Report how many lines of the listing below contain the string "computer", treating uppercase and lowercase as different. Give only the number.

# Entries supplied start

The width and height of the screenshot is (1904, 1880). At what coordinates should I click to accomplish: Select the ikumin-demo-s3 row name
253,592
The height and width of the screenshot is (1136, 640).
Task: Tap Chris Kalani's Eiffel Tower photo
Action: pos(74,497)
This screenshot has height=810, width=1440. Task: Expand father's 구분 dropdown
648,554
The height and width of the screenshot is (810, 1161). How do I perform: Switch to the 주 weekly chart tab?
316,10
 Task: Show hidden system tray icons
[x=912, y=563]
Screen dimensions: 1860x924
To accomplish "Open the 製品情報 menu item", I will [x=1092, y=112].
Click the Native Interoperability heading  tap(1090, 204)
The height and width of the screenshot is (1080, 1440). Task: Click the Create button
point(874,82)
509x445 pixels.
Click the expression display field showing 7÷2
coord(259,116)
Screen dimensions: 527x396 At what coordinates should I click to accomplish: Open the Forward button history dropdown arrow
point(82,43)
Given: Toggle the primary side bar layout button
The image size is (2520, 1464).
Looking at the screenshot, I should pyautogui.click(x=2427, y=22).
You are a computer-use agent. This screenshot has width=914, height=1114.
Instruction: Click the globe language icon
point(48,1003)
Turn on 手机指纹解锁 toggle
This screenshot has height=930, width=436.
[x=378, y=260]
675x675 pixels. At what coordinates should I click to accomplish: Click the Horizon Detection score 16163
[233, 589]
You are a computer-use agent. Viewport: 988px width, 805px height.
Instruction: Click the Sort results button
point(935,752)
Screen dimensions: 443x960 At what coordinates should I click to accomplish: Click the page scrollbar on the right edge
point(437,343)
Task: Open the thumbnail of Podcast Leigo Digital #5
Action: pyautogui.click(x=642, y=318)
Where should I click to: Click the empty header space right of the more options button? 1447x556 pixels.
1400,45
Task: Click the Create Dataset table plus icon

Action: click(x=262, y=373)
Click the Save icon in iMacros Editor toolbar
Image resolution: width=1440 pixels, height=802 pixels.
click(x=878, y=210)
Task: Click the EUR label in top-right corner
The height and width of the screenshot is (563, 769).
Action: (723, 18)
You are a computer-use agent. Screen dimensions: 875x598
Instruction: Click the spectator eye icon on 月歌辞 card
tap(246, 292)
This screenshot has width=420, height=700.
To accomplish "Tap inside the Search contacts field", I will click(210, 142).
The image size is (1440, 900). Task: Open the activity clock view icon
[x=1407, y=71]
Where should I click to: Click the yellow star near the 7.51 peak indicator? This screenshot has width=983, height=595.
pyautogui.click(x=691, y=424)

# Entries supplied end

== Problem solution ==
3